Some hope is returning to the locals in Mosul, after several months of fighting. In some neighbourhoods, running water is once again on tap and power is available at the flick of a switch. For the last six months, locals have been dealing with a lack of easily accessible water.
Although the Tigris river separates the two sides of the city, it has become inaccessible in many places due to fighting – so locals started to dig wells in the urban landscape.
“The lack of services has made it really difficult, despite our happiness at the fact that the IS group have been pushed out of Mosul,” says Tariq Fathi, one of the thousands of people who have stood in queues at wells on the eastern side of the city recently.
“We are currently spending around US$20 per month on getting drinking water from Iraqi Kurdistan. That is such a lot of money compared to what we can earn here at the moment. And for people who cannot afford it, they must drink from the wells’ dirty waters.”
Fathi says that many people are afraid of the diseases that may come with using the ground water but that they simply don’t have any choice. The drilling of wells to access ground water inside the city has become something of a lucrative trade too.
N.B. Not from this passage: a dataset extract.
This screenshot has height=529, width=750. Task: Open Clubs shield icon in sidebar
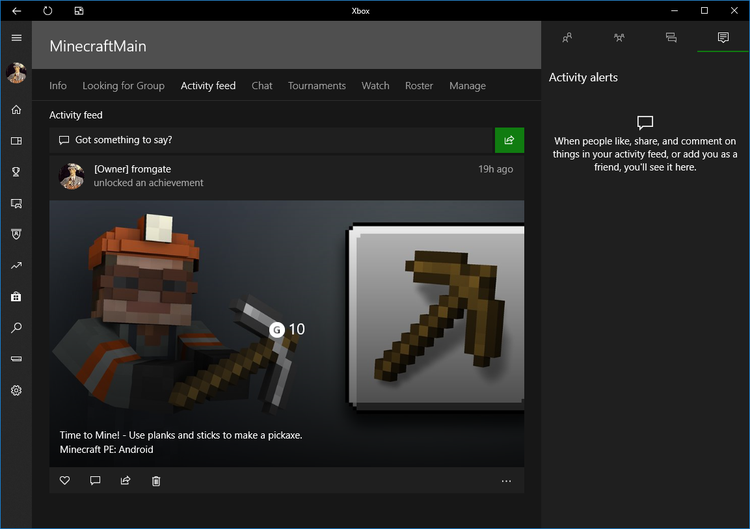click(x=16, y=234)
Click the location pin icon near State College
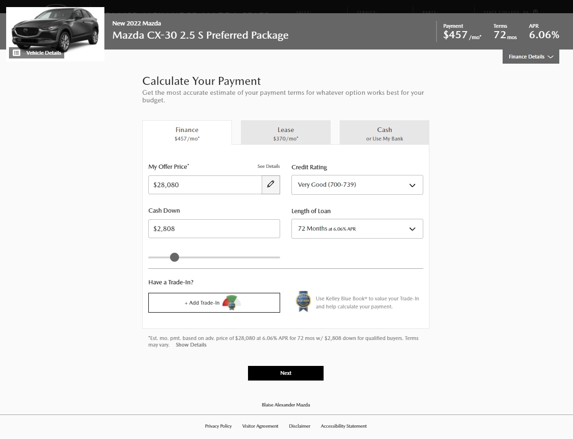573x439 pixels. tap(535, 12)

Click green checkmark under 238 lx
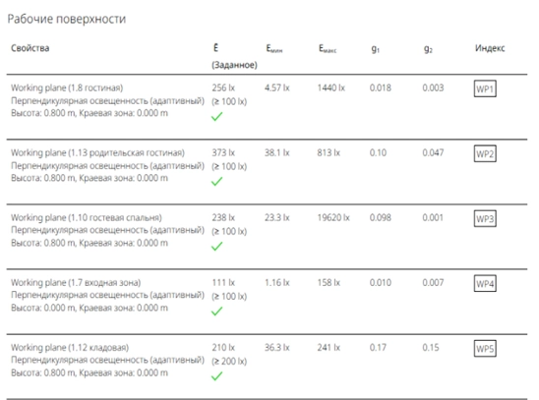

Getting a well dug costs around US$700 which means that only wealthy people can afford to pay for it; groups of neighbours also club together to have a well built for their community. However, Marei Qalanda, of the provincial water authority, says this suffering shouldn’t go on much longer.
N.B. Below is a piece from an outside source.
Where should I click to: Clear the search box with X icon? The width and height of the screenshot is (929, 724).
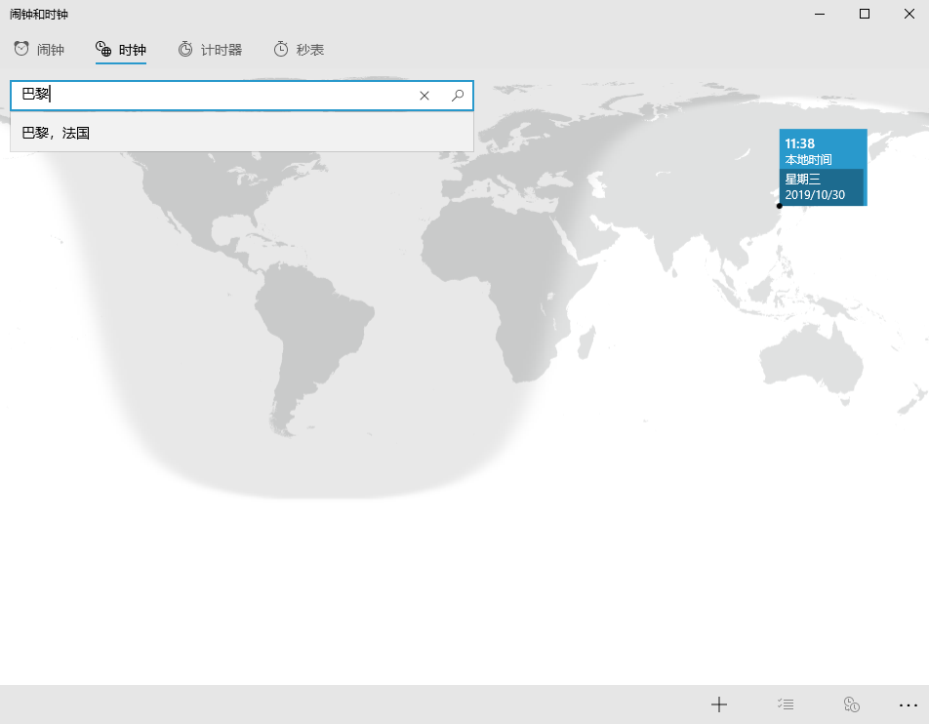[424, 96]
“It was a big challenge and we are under-resourced,” Qalanda admits. “But we are on our way to operating at maximum capacity again.” One of the largest pumping stations, which supplies about 60 percent of the needs of the eastern side of the city, has started operating again, and further work is being done on other pumping stations.
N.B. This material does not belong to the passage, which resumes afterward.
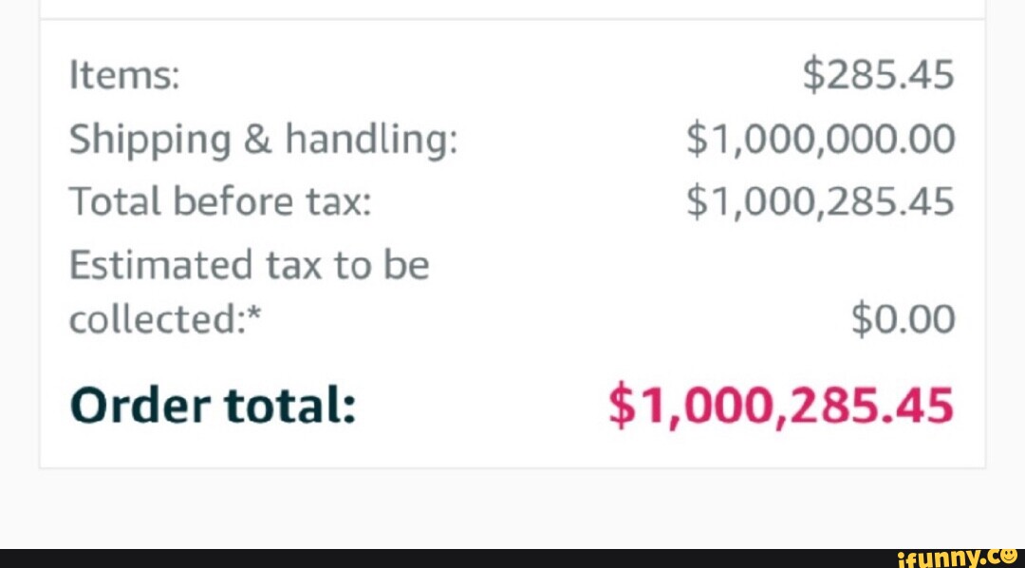Viewport: 1025px width, 568px height.
Task: Select the gray $1,000,285.45 before-tax amount
Action: [821, 201]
However, it will take some time as fighting has damaged pipes and gutters – Fathi and his neighbours have resigned themselves to queueing for water for some time yet. The other sign of life returning to the city is in the resumption of electricity supply.
The local power company estimates that about 50 percent of the distribution network has been damaged, one of the company’s engineers, Ahmad Saeed, told NIQASH.
“Cables and transformers have been damaged by bombs and explosions and hundreds of power poles have been destroyed,” he noted. “Over the past four months we have been trying to fix things. Over the past two weeks we have managed to power up some of the city’s main roads and we are proud of that. It wasn’t even so much a matter of providing people with electricity,” he adds.
“We just wanted to send the message that says life is returning to your city. Some neighbourhoods are now getting 12 hours of supply a day.” Getting the power back on, “was like when the women of the city could take off the veils that the IS group made them wear,” says Mahmoud Salem, a resident of the Hadba neighbourhood in Mosul.
“It was like the city removing the darkness that has lasted more than two years.” There was one other notable event that people in Mosul either heard about or witnessed, that made them feel more optimistic about the future.
Local musicians - Amin Miqdad, who plays violin, and Thamer Khalil, a clarinet player - put on a small concert in the city. “I often saw the smoke of battle and heard the explosions,” says Miqdad, who spent two years in Mosul under the control of the IS group.
“What made me happy was that those who attended the concert were people who are struggling to live here. But for a short time, they were able to turn their backs on war and enjoy the music.” With any luck, soon they all may also be able to drink a glass of water in a well-lit room of their own.